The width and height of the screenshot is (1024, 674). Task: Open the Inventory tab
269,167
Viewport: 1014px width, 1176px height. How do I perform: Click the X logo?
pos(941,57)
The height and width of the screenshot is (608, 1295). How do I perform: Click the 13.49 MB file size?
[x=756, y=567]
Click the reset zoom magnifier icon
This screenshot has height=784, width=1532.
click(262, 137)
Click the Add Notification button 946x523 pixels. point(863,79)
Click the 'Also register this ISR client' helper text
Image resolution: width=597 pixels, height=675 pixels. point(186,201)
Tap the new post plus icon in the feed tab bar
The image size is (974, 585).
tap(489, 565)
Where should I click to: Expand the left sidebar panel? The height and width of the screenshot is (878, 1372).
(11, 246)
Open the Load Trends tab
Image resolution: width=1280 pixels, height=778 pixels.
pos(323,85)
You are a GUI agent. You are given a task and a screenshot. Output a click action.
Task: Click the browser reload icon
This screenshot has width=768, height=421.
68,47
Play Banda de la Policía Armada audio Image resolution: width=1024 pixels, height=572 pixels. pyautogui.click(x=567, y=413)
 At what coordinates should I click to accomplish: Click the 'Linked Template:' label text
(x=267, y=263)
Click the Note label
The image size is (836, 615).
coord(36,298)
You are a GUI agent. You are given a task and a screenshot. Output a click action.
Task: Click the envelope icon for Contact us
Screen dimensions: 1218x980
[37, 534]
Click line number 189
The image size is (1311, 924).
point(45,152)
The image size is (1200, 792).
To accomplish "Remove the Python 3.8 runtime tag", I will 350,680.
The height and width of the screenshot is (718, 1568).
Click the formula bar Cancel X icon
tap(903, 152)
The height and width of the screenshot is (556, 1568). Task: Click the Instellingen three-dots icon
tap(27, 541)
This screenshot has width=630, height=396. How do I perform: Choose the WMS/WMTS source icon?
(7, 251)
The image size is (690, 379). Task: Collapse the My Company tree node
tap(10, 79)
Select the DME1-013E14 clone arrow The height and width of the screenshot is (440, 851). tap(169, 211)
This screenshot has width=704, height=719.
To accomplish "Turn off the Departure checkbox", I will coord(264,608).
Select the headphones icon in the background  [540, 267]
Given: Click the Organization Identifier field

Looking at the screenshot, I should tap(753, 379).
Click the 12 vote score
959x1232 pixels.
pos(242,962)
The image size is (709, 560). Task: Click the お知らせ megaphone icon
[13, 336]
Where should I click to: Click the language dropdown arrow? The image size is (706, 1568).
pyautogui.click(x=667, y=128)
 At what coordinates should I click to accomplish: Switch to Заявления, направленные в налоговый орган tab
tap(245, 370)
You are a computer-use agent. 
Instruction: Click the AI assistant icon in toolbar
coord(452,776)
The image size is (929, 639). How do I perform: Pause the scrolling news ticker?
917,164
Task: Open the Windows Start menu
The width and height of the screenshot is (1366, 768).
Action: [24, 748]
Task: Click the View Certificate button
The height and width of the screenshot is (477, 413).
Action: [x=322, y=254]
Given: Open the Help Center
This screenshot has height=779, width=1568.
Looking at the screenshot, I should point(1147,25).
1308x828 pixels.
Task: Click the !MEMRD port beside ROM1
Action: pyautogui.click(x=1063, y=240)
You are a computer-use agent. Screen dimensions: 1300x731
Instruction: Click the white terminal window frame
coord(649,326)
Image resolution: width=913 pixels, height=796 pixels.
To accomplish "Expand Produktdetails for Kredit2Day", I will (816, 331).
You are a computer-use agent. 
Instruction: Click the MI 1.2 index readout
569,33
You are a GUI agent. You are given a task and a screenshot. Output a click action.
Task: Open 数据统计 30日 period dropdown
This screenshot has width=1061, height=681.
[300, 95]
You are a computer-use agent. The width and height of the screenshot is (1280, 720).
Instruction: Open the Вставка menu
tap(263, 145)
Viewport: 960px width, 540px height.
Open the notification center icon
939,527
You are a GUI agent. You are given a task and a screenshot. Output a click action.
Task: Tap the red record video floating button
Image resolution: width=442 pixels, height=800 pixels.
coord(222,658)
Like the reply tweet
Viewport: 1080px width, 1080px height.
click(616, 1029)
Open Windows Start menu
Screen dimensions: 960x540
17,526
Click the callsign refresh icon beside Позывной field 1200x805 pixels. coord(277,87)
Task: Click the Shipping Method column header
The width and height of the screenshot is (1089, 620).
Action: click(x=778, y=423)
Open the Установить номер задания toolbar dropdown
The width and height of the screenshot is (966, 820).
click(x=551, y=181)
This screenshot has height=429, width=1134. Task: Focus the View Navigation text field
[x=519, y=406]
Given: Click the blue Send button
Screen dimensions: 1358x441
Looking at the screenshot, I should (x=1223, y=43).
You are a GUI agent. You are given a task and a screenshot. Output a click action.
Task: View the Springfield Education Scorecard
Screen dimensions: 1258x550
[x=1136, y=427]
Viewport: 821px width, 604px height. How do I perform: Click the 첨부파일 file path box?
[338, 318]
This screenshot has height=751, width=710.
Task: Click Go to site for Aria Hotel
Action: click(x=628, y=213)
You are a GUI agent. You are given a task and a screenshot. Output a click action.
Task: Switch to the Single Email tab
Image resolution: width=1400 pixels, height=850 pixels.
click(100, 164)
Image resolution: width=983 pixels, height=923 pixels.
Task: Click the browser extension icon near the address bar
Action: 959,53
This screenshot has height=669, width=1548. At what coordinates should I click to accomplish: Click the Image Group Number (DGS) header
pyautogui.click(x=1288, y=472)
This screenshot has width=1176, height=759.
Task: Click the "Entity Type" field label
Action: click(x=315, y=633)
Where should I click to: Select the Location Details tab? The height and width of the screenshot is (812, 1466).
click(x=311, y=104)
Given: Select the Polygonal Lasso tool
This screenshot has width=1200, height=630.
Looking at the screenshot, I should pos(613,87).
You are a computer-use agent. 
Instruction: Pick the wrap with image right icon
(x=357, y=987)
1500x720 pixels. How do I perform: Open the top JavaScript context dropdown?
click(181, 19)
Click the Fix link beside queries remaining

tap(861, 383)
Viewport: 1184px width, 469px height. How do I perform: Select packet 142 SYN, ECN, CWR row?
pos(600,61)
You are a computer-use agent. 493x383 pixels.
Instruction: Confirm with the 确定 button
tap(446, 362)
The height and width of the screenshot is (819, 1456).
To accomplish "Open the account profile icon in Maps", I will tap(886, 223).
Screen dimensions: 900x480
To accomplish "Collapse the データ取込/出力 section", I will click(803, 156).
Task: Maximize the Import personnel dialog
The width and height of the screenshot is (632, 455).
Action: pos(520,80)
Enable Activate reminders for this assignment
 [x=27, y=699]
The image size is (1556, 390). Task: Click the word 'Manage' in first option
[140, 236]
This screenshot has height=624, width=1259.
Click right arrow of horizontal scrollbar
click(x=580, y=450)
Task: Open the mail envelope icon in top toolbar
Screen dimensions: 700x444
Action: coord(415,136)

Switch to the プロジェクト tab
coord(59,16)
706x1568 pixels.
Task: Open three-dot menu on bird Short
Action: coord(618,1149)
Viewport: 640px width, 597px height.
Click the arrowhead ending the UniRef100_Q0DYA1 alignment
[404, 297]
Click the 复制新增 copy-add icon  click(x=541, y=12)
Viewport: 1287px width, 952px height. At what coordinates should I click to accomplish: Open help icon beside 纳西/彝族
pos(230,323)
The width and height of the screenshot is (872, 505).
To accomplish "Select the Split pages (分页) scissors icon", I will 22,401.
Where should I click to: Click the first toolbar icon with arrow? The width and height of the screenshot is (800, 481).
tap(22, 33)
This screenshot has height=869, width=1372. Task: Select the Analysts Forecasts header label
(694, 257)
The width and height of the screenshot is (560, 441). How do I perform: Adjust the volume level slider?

* * * * *

What you have to do: Wherever the word "will" appears in a line of the data above, copy that line.

Written response:
To accomplish "Remove the Python 3.8 runtime tag", I will 350,680.
To accomplish "Turn off the Departure checkbox", I will coord(264,608).
To accomplish "Expand Produktdetails for Kredit2Day", I will (816, 331).
To accomplish "Open the account profile icon in Maps", I will tap(886, 223).
To accomplish "Collapse the データ取込/出力 section", I will click(803, 156).
To accomplish "Select the Split pages (分页) scissors icon", I will 22,401.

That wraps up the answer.